> **Data to process**

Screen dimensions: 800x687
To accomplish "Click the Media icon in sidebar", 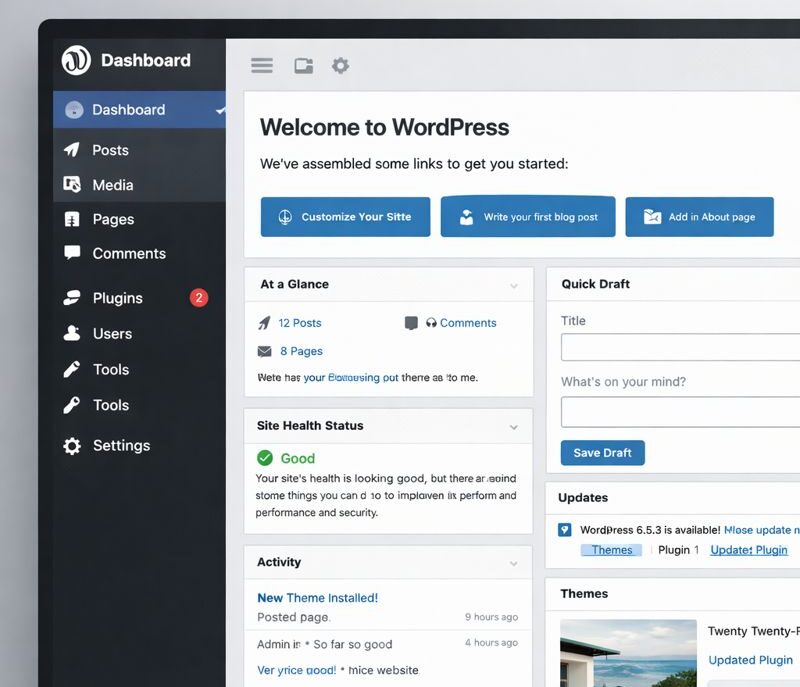I will (x=72, y=185).
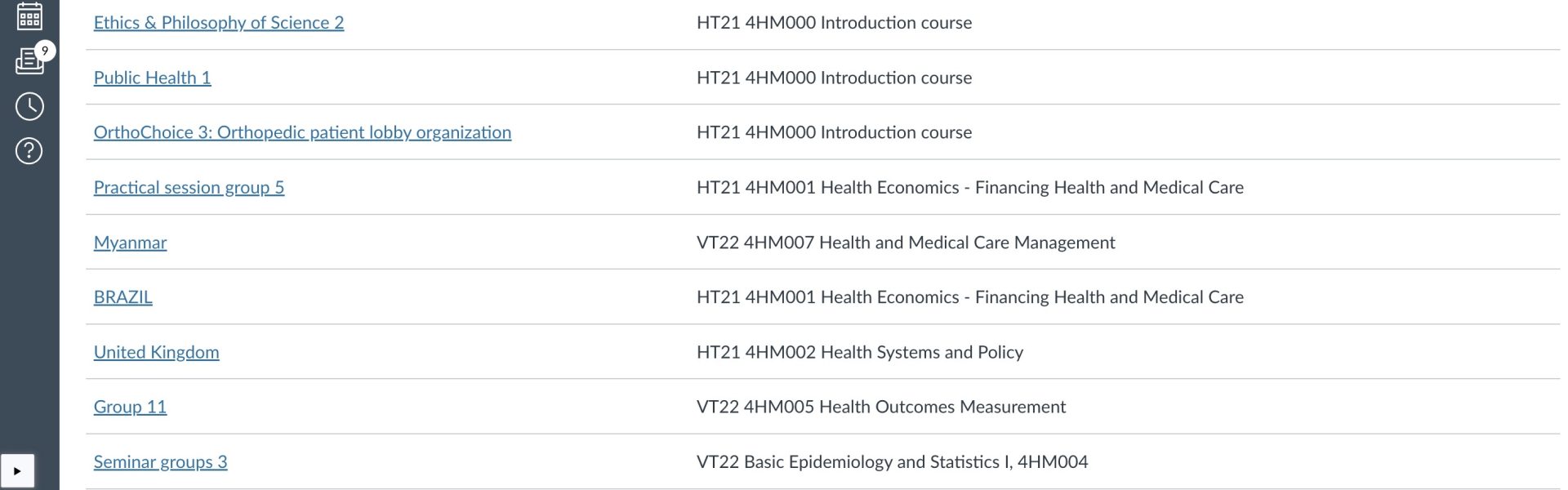This screenshot has width=1568, height=490.
Task: Select VT22 4HM007 Health and Medical Care Management text
Action: pos(906,243)
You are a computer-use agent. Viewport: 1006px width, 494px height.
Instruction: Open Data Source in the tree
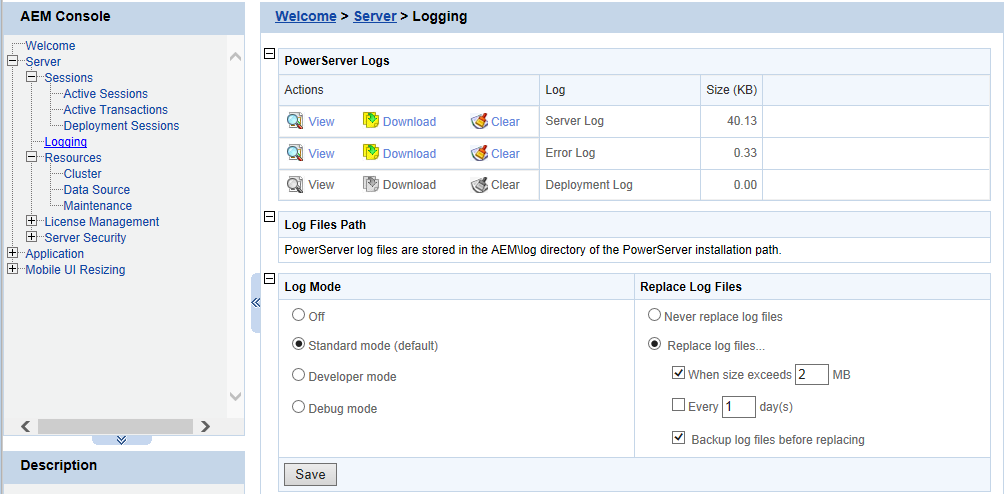[x=96, y=190]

> **Task statement**
Please copy out the records from the line with "You are a computer-use" up to and including the last line of the records, leaving the pictures out.

> **Written solution**
You are a computer-use agent. Viewport: 1006px width, 494px height.
Instruction: Open Data Source in the tree
[x=96, y=190]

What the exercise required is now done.